El gobernador Alberto Weretilneck busca crear un corredor productivo alternativo en territorio provincial ante la parálisis de las obras nacionales y el deterioro de los accesos clave al yacimiento neuquino.
La apuesta por la Ruta 69 ante el freno de la obra pública nacional
El Gobierno de Río Negro intensificó las gestiones técnicas y el financiamiento de infraestructura propia para estructurar un corredor alternativo que permita esquivar las trazas nacionales en conflicto con la administración de Javier Milei.
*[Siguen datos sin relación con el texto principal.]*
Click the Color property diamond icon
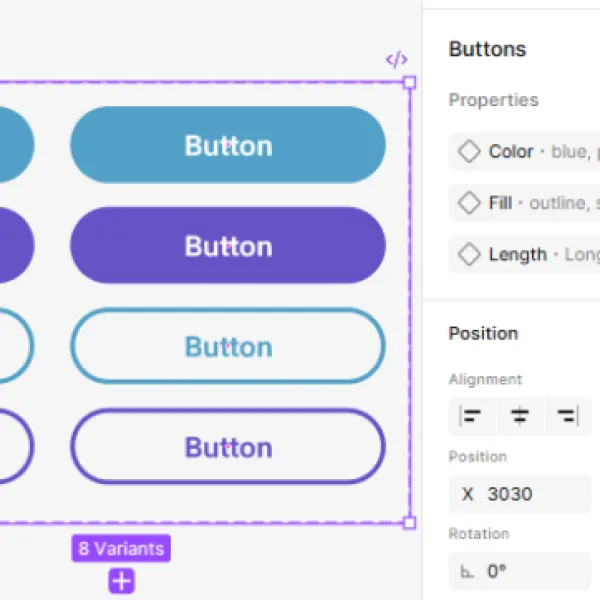Image resolution: width=600 pixels, height=600 pixels. [x=469, y=152]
La reactivación de este corredor provincial se presenta como la respuesta inmediata de Viedma ante la falta de mantenimiento estatal en los accesos compartidos con Neuquén. Weretilneck busca garantizar la seguridad vial en el circuito norte de la provincia, donde el tránsito logístico vinculado a la explotación hidrocarburífera creció de manera exponencial en los últimos dos años. Al no contar con respuestas efectivas para la finalización de los tramos paralizados en la región, la administración local decidió volcar recursos propios en las rutas provinciales que sirven de enlace directo a las áreas de perforación.
El laberinto técnico y legal por el traspaso de los corredores nacionales
En paralelo a los trabajos en las rutas internas, los equipos técnicos del Ministerio de Obras y Servicios Públicos, Vialidad Rionegrina y la Fiscalía de Estado avanzan en el diseño del plan integral para la transferencia formal de las rutas nacionales 22 y 151. Se trata de un paquete vial de más de 500 kilómetros que el Gobierno nacional planea delegar a la jurisdicción patagónica mediante un decreto de necesidad y urgencia. No obstante, las condiciones del traspaso tensan la relación política entre el mandatario provincial y los funcionarios nacionales de Obras Públicas.
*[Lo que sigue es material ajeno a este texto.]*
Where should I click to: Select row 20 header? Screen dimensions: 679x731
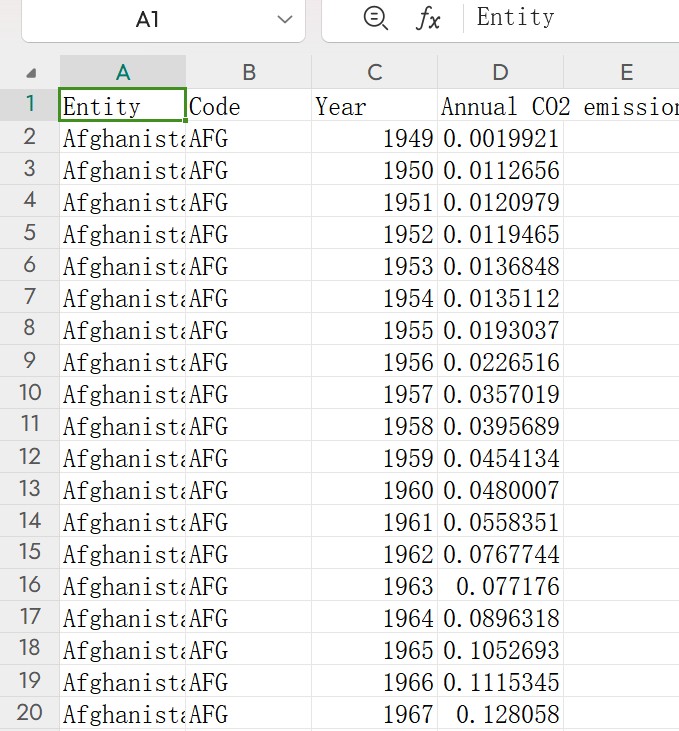click(30, 713)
"La Provincia no está en condiciones de invertir dinero en las rutas nacionales.
El impacto económico de las rutas del petróleo en la región
El mal estado de la infraestructura vial de la región norpatagónica condiciona el ritmo de extracción y distribución de los recursos energéticos hacia las terminales de exportación. Las estimaciones oficiales indican que cerca de 50.000 vehículos diarios transitan los puntos fronterizos entre Río Negro y Neuquén, compartiendo calzadas deterioradas que multiplican los índices de siniestralidad. Para financiar el sostenimiento de estas trazas en el mediano plazo, Weretilneck y su par neuquino, Rolando Figueroa, proyectan la implementación de un sistema de gestión mixta público-privada sustentado en el cobro de peajes específicos para el transporte pesado internacional e interprovincial.
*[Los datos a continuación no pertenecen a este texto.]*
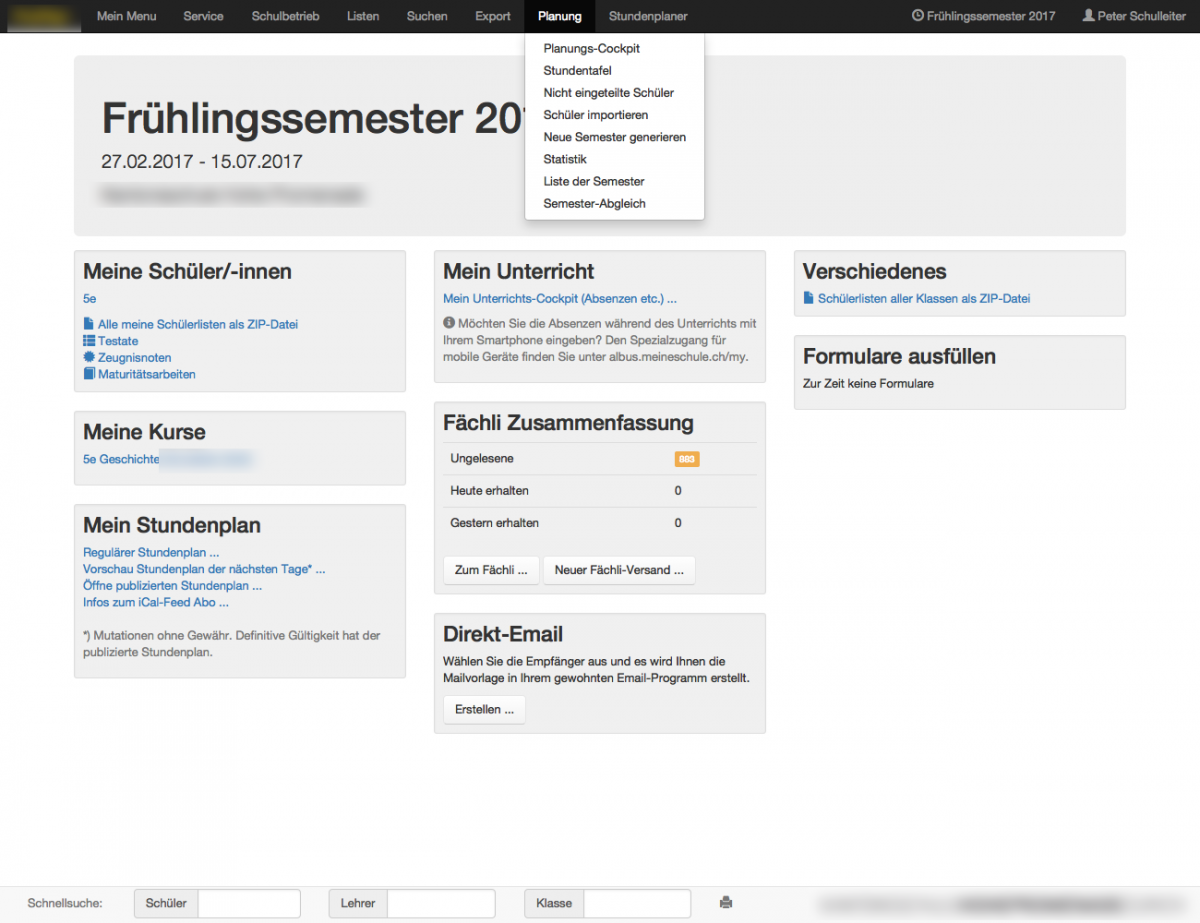Choose Schüler importieren in the dropdown
The image size is (1200, 923).
click(595, 115)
La urgencia rionegrina responde también a factores macroeconómicos estructurales. La retención y el destino de los fondos recaudados a nivel nacional a través del Impuesto a los Combustibles Líquidos genera un persistente reclamo de los gobernadores patagónicos, quienes denuncian la falta de inversión federal en los distritos que generan la riqueza hidrocarburífera. Ante este escenario de asfixia presupuestaria y parálisis de la obra pública centralizada, el desarrollo de trazas alternativas locales emerge como la única opción viable para evitar el estrangulamiento logístico del principal polo energético de la Argentina.